▸ **Task**: Gather each line of the records where "icon" appears.

▸ **Information supplied**:
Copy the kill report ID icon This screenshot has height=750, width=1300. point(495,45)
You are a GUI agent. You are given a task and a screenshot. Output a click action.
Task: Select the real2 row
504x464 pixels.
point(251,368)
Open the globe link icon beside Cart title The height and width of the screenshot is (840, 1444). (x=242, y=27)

* * *

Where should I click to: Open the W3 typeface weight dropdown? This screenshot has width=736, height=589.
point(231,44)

▸ **Solution**:
Copy the kill report ID icon This screenshot has height=750, width=1300. point(495,45)
Open the globe link icon beside Cart title The height and width of the screenshot is (840, 1444). (x=242, y=27)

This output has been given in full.